The days when villagers & kiaps built PNG’s infrastructure
13 February 2016
MY NOTES and sketches on road and bridge building in Papua New Guinea no longer exist.
They had been jotted down during our five weeks of practical training to become Kiaps at Kwikila at the end of 1969 (Paul Oates, author of With These Tools, and I were on the same course).
But I recently purchased, at bargain basement rates ($25 reduced to $13), the book Maker and Breaker by Army Engineer Lt John Grover.
The book, published in 2008, includes many diagrams on the subject of road and bridge building during the World War II battles at Kokoda, Buna, Wau, Aitape and Wewak.
Grover goes into depth describing his work, mainly manual and without the benefit of mechanical pile-drivers, bulldozers and graders, and he writes of everything from negotiating swamps to punts and bridges, even building on a curve or against a cliff.
My specific interest in the book was Grover’s bridge-building in the Buna area of Northern (Oro) District, where I was posted as a Kiap from 1969 to 1973.
During this period, I was given the task of locating a route from Pongani on the coast to the Musa Gorge (Safia) for a Comworks bulldozer which would open a track for a diamond drilling rig. It was a distance of about 100km, usually a four day walk.
I walked the track four times but never got to be driven along “my road”, as District Commissioner David Marsh called it.
He was pleased to find an interested officer to go on patrol out of Safia to conduct a lengthy and difficult chain and compass and Abney level (clinometer) survey in the Musa Gorge along with land ownership investigations and the usual Kiap work.
I’m not a road builder. My long-time calling in Australia has been in both the law and tourist accommodation.
In reality my PNG work was achieved through Randolph Gangai, my interpreter (little Pidgin or Motu used in this remote area in those days) and good friend, the always reliable outstation police and with the willing cooperation of village men and women, over 100 of whom enthusiastically regarded the task as a self-help project.
I was no more than the catalyst while the locals hand-felled the dense forest by axe, gently explaining that it was too dangerous for me and to keep out of the way in our bush camp.
I did get to inspect their work as we moved forward over a seven-week period. Regrettably my road, especially in the Didana Range, eventually returned to the forest but you can still see some end parts on Google Earth around bearing 9.54S x 148.66E (search in Google Earth for -9.54 148.66).
In recent years the Collingwood Bay people of Oro have built jetties for the coastal ferry. Gangai Kokona, a son of my old interpreter, comment on this in December 2011 on the Tufi Walkabout and Village Stays Facebook group.

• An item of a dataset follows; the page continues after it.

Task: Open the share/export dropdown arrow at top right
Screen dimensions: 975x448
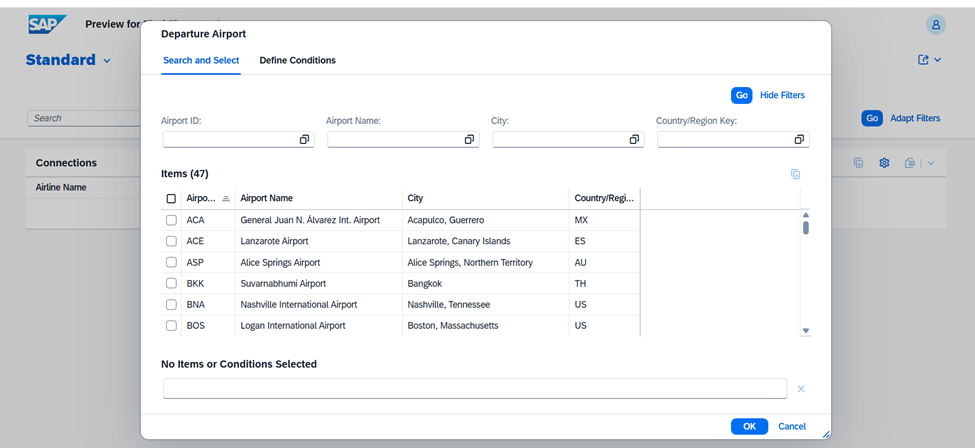Action: click(x=937, y=61)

Nowadays, returning as a volunteer, it is abundantly clear to me that the everyday people still have the well-being of visitors in the fore.
They are wonderful people who deserve so much more from their government.
At least Governor Gary Juffa is battling in the right direction against tough odds, not just for these Northern (Oro) nationals but for the whole of PNG.
In Maker and Breaker, Lt Grover says, “We learn from the past to live in the present and to take action so that our people and generations unborn may survive in the future” echoing Torres Strait Islander philosopher, Ephraim Bani’s “the Past must exist for the Present to create the Future.”
Bob Patterson was a kiap who was a Training Officer at the regional Training Centre in Madang. In 1977 he authored a training manual for field officers titled Field Handbook - Manual for Field Officers.
The Handbook was a practical guide for young kiaps on the day to day things that they needed to know on outstations. Chapter headings and content were:
Radios and Batteries pp 3-17
Basic Mechanics 19-40
Civil Aviation 41-46
Cement and Concrete 47-54
Water Supply 55-78
Buildings 79-110
Land Survey 111-134
Roads and Bridges 135-170
Rural Improvement Program 171-187
Miscellaneous 189-196
Estimation 197-210
The Handbook is a simple “How To” guide essential for basic design and construction of buildings, roads and bridges amongst other things.
It has simple diagrams to assist the understanding of concepts described. In the Roads and Bridges section it also references the Construction Manual 1976 developed by the Local Government Section of the Public Works Department for assistance in planning for rural roads.
Whilst these are forty years old, copies must still exist in the old sub-district offices.